Timeliness in an accident investigation is critical. Today vehicles retain and store information in what are popularly known as a”black box” or event data recorder. Manufactures have been putting black boxes and event data recorders in vehicles since the mid 1990s. For an interesting article on black boxes and their history, check out this article by USA Today.

These black boxes and event data recorders store information including the speed of vehicles, steering angles, airbag deployment times and more. They have become critical pieces of evidence in automobile accident investigations. Timely and proper access to this information is imperative in conducting a fault analysis, and without timely and proper access to the information, it can be lost, destroyed or manipulated. With the increasing advent of technology, it is time the State of Louisiana re-thinks La. R.S. § 44:3.

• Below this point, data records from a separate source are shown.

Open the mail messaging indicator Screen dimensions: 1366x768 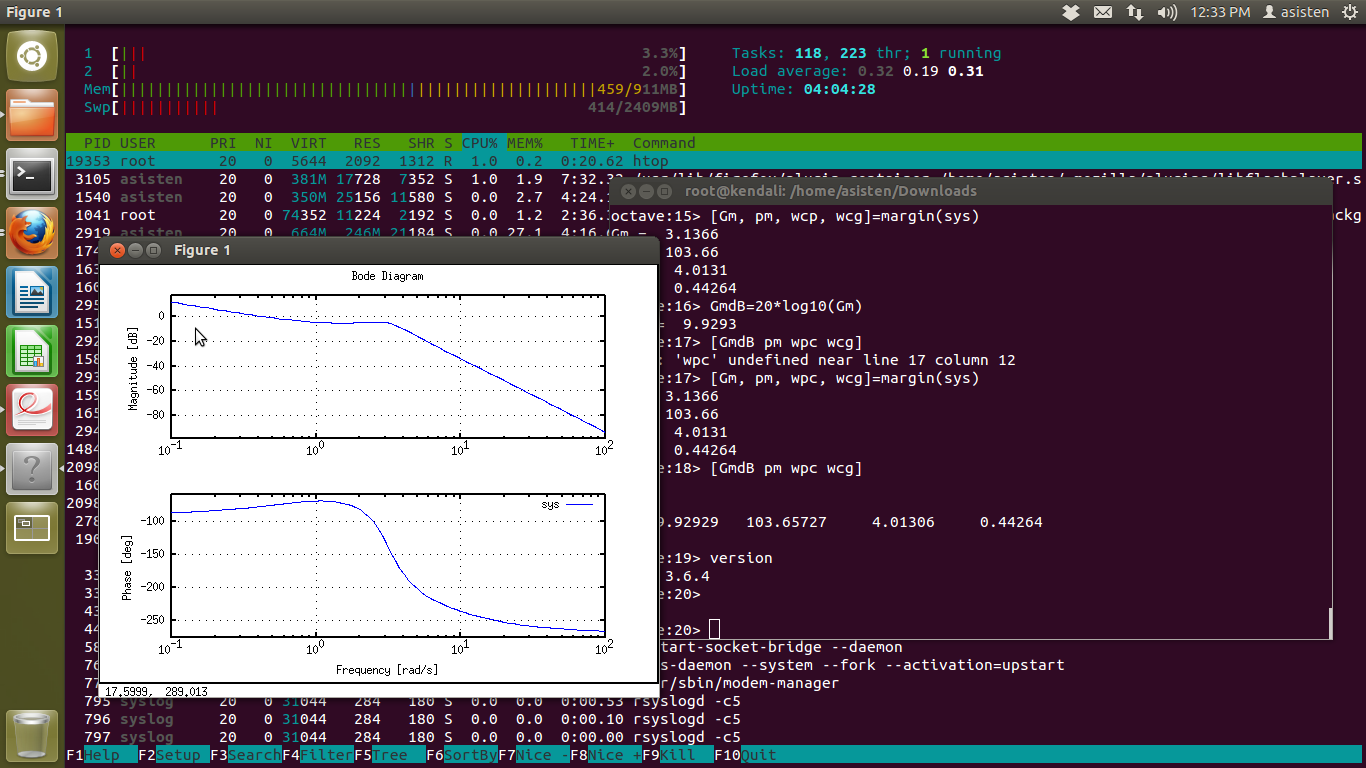[x=1102, y=12]
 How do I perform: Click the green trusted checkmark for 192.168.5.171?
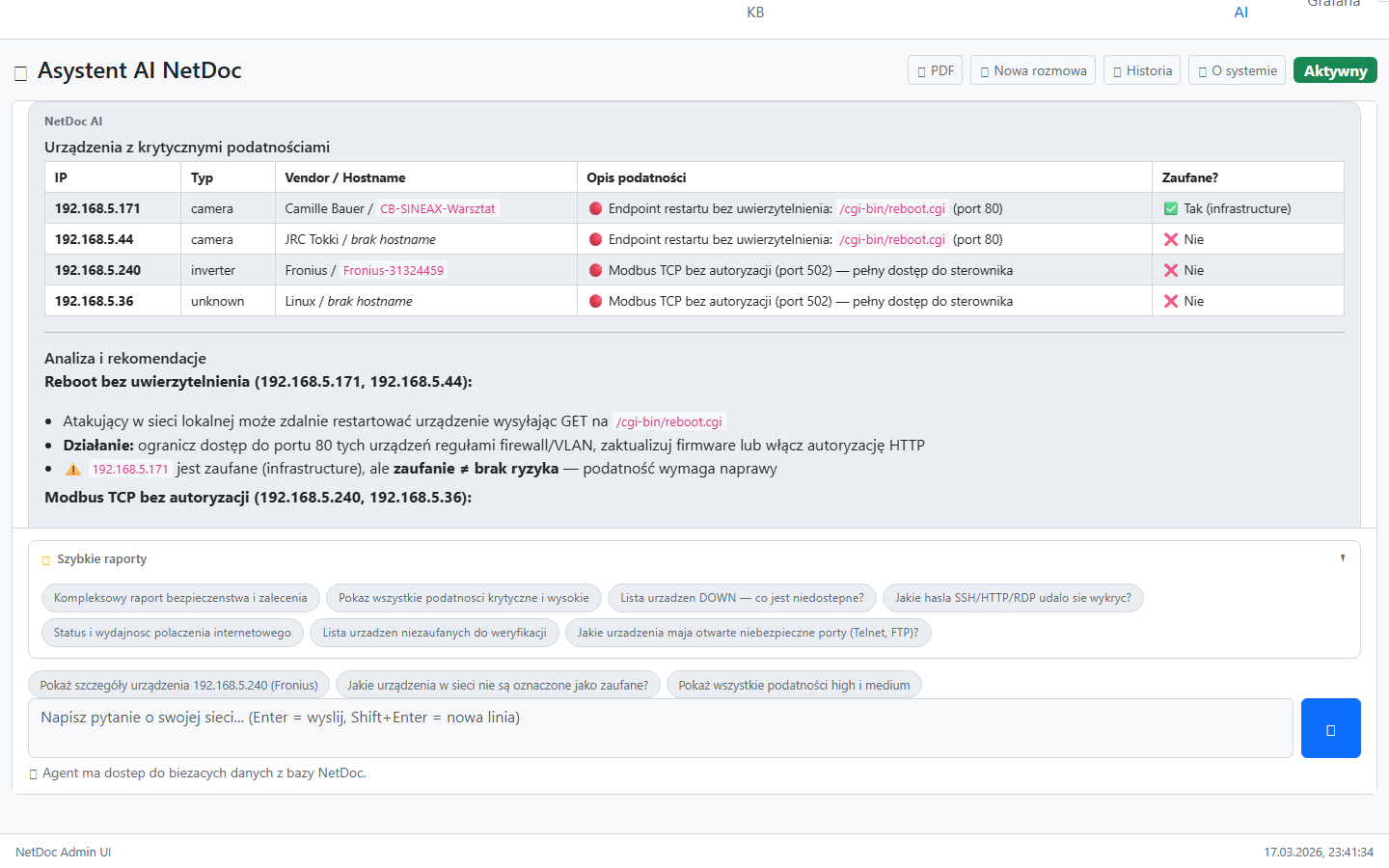pyautogui.click(x=1170, y=208)
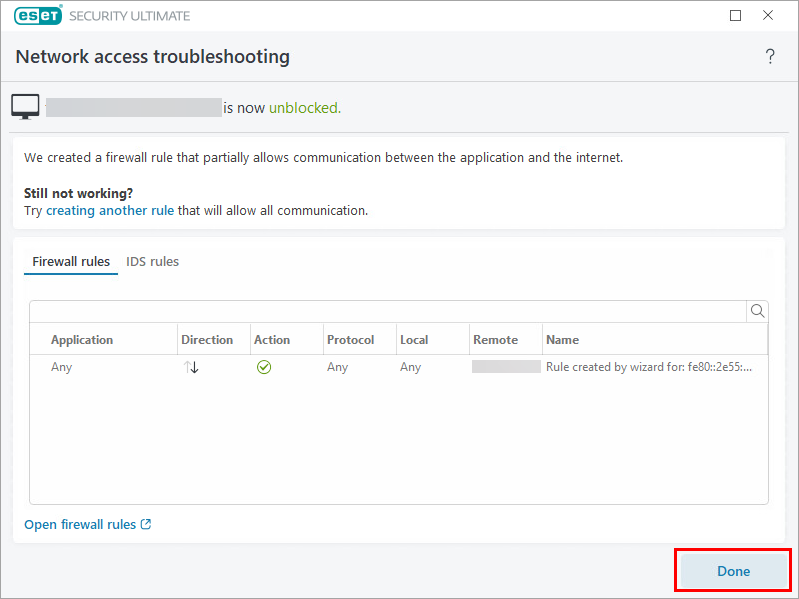The height and width of the screenshot is (599, 799).
Task: Click the computer monitor icon beside the unblocked message
Action: pyautogui.click(x=25, y=107)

Due to the lack of response to the family’s request for evidence from the Sheriff’s Office and District Attorney’s Office, we filed suit on behalf of the family to ensure the evidence was properly preserved. We also filed a Motion with the Court to allow an expert to have access to the vehicle to extract the information from the black box or event data recorder. Filing a Motion such as this is one of the only ways to preserve critical information in an auto accident which is pending criminal investigation. At the Cardone Law Firm, we employ inventive Motion practice to get around laws which may prejudice our clients and their rights. On the day we filed the lawsuit, The Advocate wrote an article about our actions and the length of the investigation. For all interested, this is a case to follow.